The Riddle of Gender - Deborah Rudacille [46]
Harry Benjamin, whose New York medical practice focused mainly on geriatrics, was the most enthusiastic proponent of the method in the United States. He contributed the introduction and a number of case studies to Paul Kammerer’s 1923 study, Rejuvenation and the Prolongation of Human Efficiency, and arranged for a showing of the “Steinach Film,” a silent documentary on Steinach’s hormonal research, at the New York Academy of Medicine in 1923. “Broadly speaking, the Steinach Operation strengthens the endocrine system,” Benjamin writes in the introduction to Kammerer’s book. “On account of the inter-relationship of the different glands with an internal secretion and the influence these glands have over the nervous system, the strengthening of the glandular system will result in a re-energizing of the physical and mental capacities. Naturally such a strengthening should be resorted to if a glandular weakness or inferiority exists.”

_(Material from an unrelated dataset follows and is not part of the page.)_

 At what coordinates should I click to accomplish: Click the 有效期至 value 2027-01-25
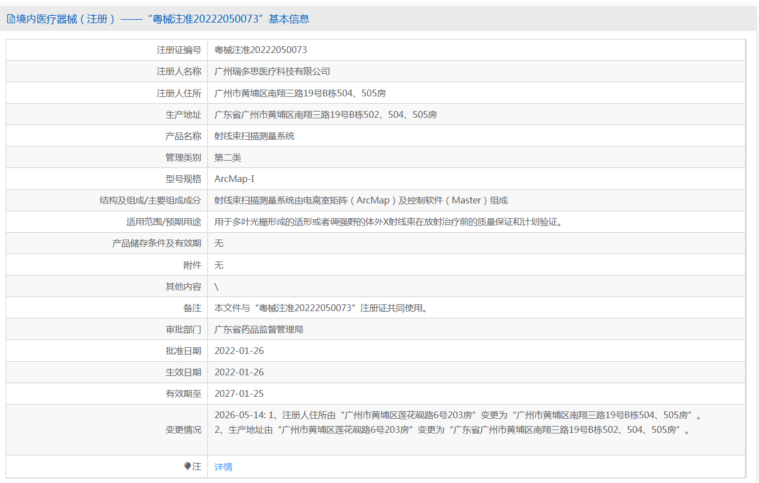(239, 393)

Benjamin’s interest in the rejuvenation of aging patients was closely connected to interest in sexology, as both disciplines were at that time based in endocrinology. Soon after he started his gerontology practice, Benjamin began meeting with “a handful of physicians in New York, all of whom were deeply interested in aging,” says Benjamin’s colleague, Christine Wheeler. “They called themselves the Wednesday Night Group,” and they discussed what was going on in the world of sexology. They called this interest “sex physiology.” This study group, which began meeting in 1916, “explored the possible function and meaning of the ductless [glands], or endocrine glands, a full ten years before the Journal of the American Medical Association published its first article on the use of thyroid hormone,” Benjamin’s colleague Charles Ihlenfeld pointed out at a symposium on gender identity in 1975. A decade later, Benjamin, who worked as a consulting endocrinologist at the City College of New York in the thirties, “helped arrange financial support for Funk and Harrow who succeeded in the first isolation from human urine of a biologically active androgen,” Ihlenfeld said.

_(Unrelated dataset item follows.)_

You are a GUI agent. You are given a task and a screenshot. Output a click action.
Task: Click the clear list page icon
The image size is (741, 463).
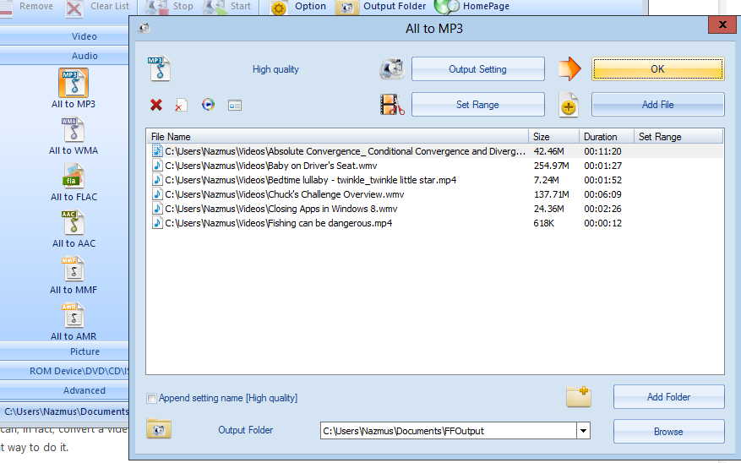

According to Benjamin’s protegee, Leah Cahan Schaefer, “Harry believed that the urine of young men might contain testosterone and he persuaded a professor friend at City College to collect the urine of his students. Subsequently, Casimir Funk developed the first sex hormones from the urine of young men. With the androsterone that Funk collected and produced, Harry Benjamin, once again at the forefront of scientific investigation, gave himself the first hormone injection. Funk almost fainted, but the only reaction on Harry was a terribly sore and bruised area where the injection had been made, due to the impurity of the new substance.”
Like his mentors Hirschfeld and Steinach, Benjamin believed “that you couldn’t separate the body from the mind,” says Christine Wheeler. “He believed in the effects of hormones on behavior and motivation.”
The effects of hormones were also very much on the mind of another New Yorker at that time. In 1948—the year that Harry Benjamin met his first transsexual patient—George Jorgensen, Jr., enrolled at the Manhattan Medical and Dental Assistants School, in New York City. Frustrated by his inability to understand the French and German medical treatises on “hermaphrodism” and “pseudo-hermaphrodism” he found in the library at the New York Academy of Medicine, Jorgensen stubbornly sought another route to self-understanding.